Maternal Consumption of Dietary Fiber May Have Long-Term Benefits For Infant Immune Development
27 Apr 2015 --- The "developmental origins of health and disease" hypothesis is based on a growing number of studies showing that environmental factors - including nutrition - during fetal growth and infancy can have powerful effects on life-long health.
For instance, infants who grow quickly during the first months of life are at greater risk for cardiovascular disease as adults than those who grow more slowly. There are many purported mechanisms by which this early programming may occur including switching on and off certain genes and modulating establishment of intestinal bacteria. One such nutritional factor that may work in this way is dietary fiber (indigestible carbohydrates), which are utilized by intestinal bacteria as a food source. Indeed, some research suggests that maternal fiber consumption during pregnancy may impact immune development and allergy risk in the offspring. However, whether this effect is also seen during lactation and if it depends on the mother's allergic tendencies are not known. This topic may be especially important because the prevalence of allergies - especially to common foods such as eggs and wheat - has been increasing in recent years. To shed important light on this topic, a research team from Utrecht University and Nutricia Research (both in The Netherlands) conducted a controlled nutritional study using laboratory mice. You can read more about their work in the May 2015 edition of The Journal of Nutrition.
To test their hypotheses, the researchers exposed some of the mice to egg protein, causing them to develop an allergy to eggs. In addition, some were fed an experimental diet containing a trifecta of synthetic dietary fibers (oligosaccharides) while they were pregnant or lactating, while others consumed a standard laboratory mouse diet. The researchers then investigated how these different maternal allergic and dietary exposures during pregnancy and lactation impacted how the offspring reacted to egg protein when they were exposed to it as adults.

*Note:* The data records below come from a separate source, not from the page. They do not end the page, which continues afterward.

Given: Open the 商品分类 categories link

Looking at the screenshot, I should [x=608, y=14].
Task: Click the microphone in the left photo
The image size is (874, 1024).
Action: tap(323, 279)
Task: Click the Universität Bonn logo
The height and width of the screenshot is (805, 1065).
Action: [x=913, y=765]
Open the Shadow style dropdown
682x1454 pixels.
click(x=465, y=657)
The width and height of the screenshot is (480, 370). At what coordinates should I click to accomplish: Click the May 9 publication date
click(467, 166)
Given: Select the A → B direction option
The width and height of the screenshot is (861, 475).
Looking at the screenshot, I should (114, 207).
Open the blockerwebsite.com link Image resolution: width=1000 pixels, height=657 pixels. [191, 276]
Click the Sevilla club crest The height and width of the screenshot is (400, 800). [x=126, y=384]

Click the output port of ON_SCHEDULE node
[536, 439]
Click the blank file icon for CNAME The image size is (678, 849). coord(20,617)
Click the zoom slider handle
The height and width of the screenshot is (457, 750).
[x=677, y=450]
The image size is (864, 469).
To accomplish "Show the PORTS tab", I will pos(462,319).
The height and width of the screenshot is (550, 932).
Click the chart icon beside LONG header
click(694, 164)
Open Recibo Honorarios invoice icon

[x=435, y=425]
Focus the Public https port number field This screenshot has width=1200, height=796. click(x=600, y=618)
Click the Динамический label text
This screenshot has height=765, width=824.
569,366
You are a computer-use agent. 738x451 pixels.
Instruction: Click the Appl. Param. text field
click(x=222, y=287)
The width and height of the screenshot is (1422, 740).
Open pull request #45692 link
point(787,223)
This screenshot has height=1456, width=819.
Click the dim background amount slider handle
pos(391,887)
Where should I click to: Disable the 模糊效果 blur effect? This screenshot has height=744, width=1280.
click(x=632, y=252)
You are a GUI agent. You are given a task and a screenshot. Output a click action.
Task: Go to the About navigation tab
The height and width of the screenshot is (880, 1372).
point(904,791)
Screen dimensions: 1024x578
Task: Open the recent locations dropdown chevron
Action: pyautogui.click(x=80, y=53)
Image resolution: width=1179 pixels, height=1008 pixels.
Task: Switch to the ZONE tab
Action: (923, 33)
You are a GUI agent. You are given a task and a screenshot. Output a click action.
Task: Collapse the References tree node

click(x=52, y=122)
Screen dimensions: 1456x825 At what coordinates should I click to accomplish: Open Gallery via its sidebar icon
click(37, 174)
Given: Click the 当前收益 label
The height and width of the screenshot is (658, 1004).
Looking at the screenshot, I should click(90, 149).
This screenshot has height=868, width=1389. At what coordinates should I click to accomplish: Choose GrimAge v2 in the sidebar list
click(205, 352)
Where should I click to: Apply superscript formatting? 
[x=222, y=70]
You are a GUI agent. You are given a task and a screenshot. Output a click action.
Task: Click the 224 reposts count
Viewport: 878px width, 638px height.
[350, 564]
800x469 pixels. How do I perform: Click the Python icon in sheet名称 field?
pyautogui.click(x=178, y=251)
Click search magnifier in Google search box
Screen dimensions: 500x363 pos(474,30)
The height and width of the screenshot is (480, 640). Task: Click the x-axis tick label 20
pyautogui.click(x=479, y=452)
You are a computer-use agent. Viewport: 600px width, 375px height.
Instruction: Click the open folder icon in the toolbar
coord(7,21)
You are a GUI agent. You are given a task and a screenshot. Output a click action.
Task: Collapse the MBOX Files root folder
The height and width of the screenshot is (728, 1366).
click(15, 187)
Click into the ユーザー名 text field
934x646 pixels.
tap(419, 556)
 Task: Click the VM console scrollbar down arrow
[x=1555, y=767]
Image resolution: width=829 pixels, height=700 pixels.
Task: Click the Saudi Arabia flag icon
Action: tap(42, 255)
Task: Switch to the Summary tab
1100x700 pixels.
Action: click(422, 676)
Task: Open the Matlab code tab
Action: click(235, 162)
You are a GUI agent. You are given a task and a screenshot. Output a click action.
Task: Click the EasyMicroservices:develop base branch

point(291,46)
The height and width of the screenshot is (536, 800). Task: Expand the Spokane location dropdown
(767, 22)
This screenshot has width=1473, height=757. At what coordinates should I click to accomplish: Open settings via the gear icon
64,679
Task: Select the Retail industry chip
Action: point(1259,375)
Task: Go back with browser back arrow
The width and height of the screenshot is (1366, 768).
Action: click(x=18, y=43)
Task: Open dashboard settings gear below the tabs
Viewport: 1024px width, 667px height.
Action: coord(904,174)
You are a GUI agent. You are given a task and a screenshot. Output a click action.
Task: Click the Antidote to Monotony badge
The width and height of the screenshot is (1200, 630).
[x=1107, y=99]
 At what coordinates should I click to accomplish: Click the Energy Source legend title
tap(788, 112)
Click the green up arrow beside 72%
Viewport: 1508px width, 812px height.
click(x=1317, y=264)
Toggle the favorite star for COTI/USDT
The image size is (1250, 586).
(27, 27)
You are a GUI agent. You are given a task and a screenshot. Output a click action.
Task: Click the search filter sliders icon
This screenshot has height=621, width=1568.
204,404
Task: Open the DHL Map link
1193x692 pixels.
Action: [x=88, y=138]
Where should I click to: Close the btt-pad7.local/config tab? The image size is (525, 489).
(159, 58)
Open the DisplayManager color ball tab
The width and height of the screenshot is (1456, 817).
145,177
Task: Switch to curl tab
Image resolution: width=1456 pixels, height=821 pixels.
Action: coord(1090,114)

Compared to the control diet, consumption of oligosaccharides by egg protein-sensitized mothers during pregnancy or lactation decreased the offsprings' acute skin reaction to egg protein in adulthood. Additional benefits were observed when the mother had been sensitized to egg protein before and had consumed the experimental oligosaccharides during lactation. Taken together, the data suggest decreased allergic reactions in offspring born to mothers consuming this combination of oligosaccharides during pregnancy or lactation, although the exact effects depended on whether the mother had been rendered allergic herself. The authors concluded "these data show that long-term immune effects can be established by supplementing pregnant or lactating mice with nondigestible oligosaccharides." Of course, additional studies will be necessary to determine if these outcomes are the same in women and their infants.